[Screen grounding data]

* * * *

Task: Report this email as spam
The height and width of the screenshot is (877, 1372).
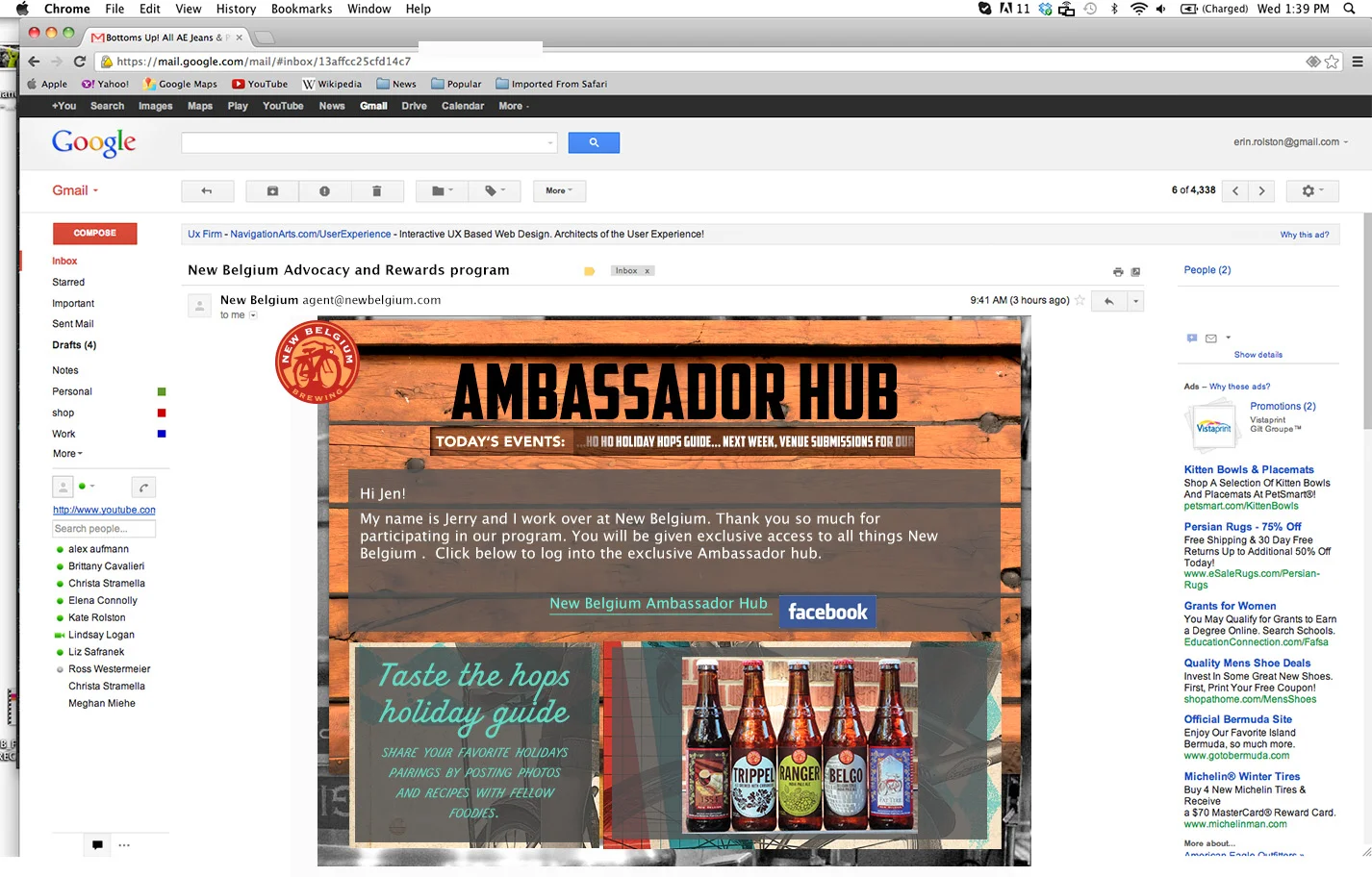Action: click(324, 190)
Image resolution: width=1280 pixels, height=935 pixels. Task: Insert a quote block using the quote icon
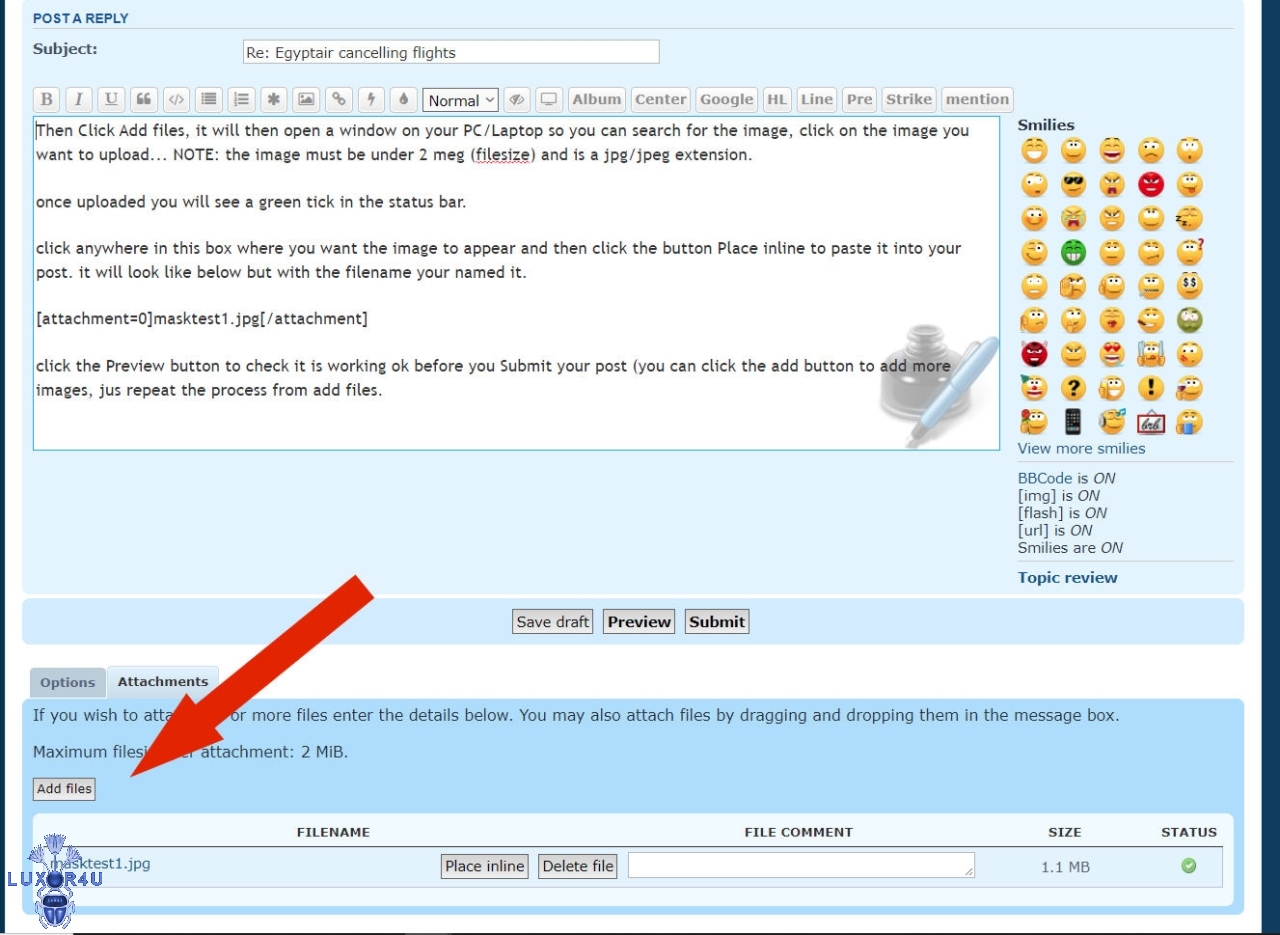[143, 99]
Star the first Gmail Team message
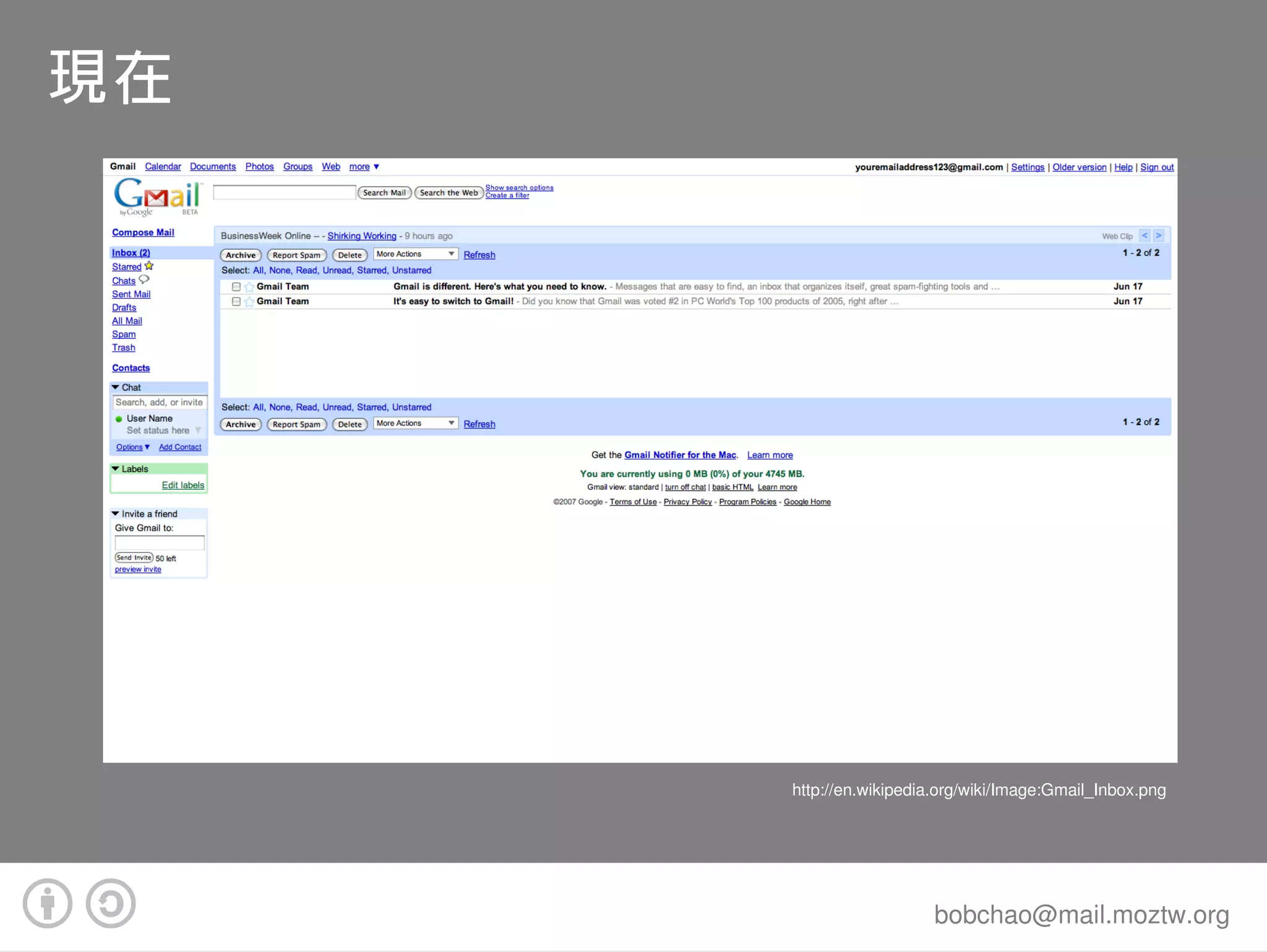This screenshot has height=952, width=1267. click(x=249, y=287)
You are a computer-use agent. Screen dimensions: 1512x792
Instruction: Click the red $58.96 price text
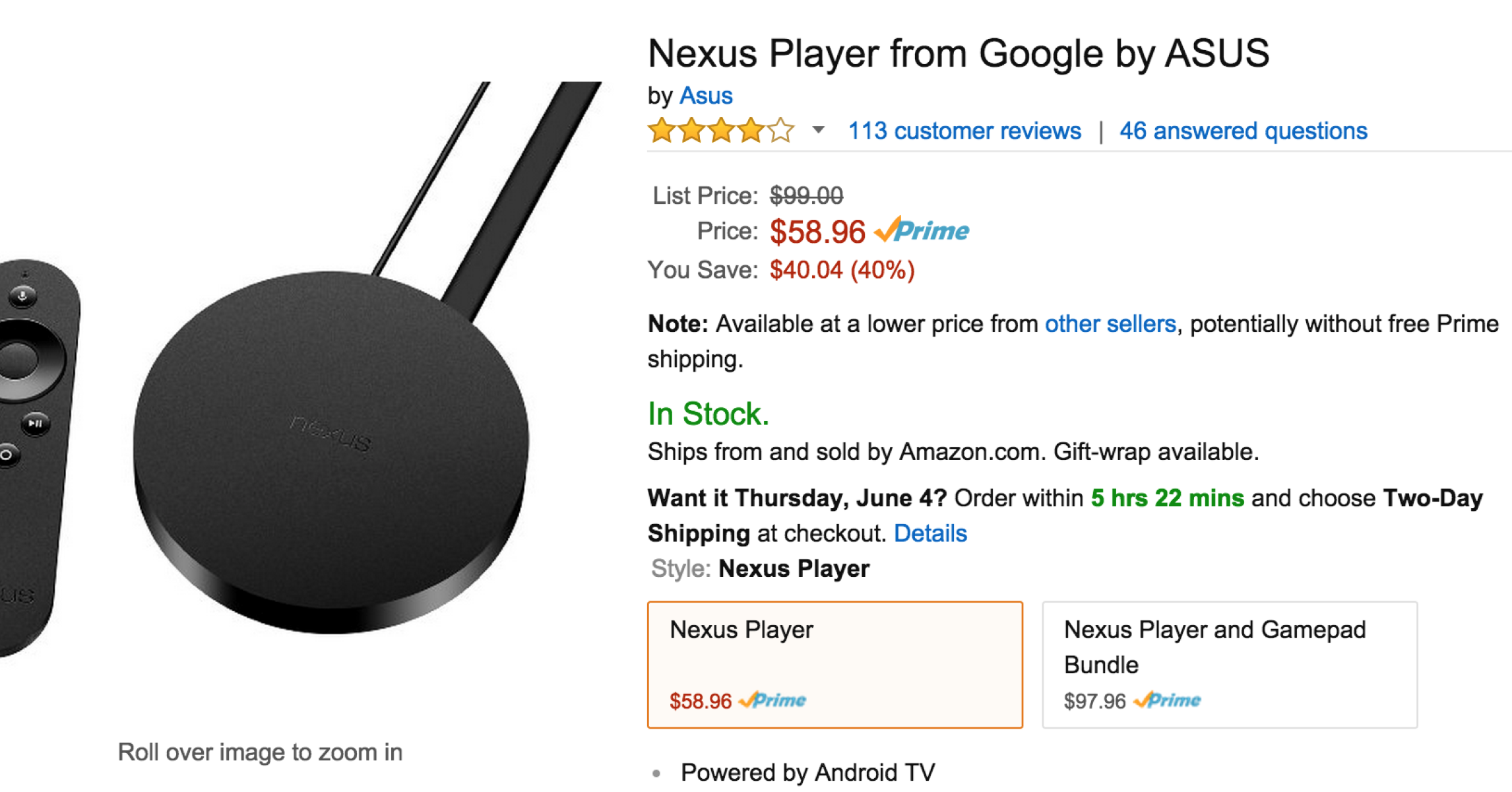817,232
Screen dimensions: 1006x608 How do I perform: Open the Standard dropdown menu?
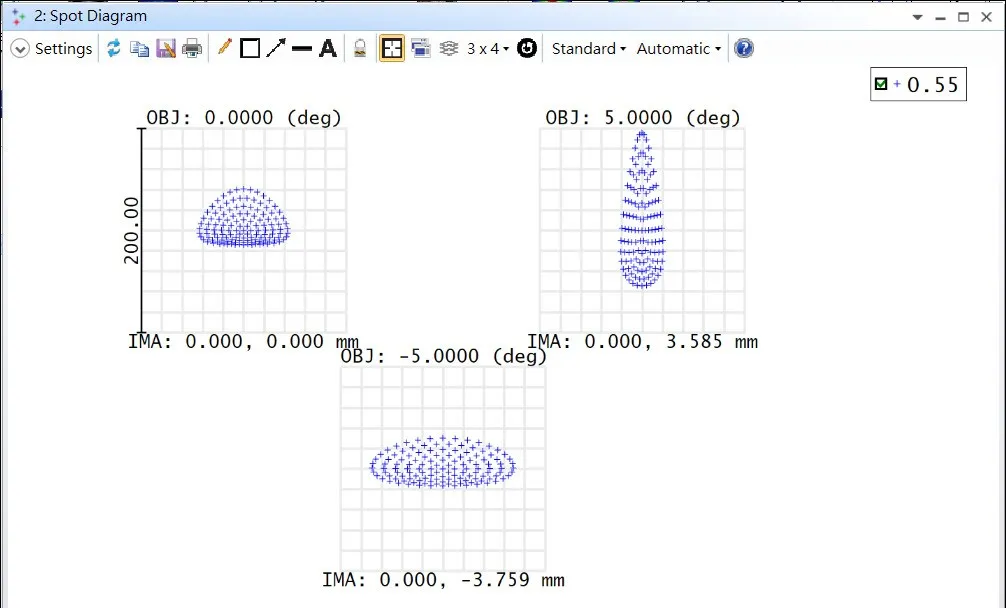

* * * *

-- Exercise --
Rewrite all of the data above with "Task" replaced by "Goal" and everything else left unchanged. Omit the pictures from your answer.

-- Expected answer --
Goal: Report this email as spam
The height and width of the screenshot is (877, 1372).
Action: click(324, 190)
Image resolution: width=1280 pixels, height=935 pixels. Goal: Insert a quote block using the quote icon
[143, 99]
Star the first Gmail Team message
This screenshot has height=952, width=1267. click(x=249, y=287)
You are a computer-use agent. Screen dimensions: 1512x792
Instruction: Click the red $58.96 price text
817,232
Screen dimensions: 1006x608 How do I perform: Open the Standard dropdown menu?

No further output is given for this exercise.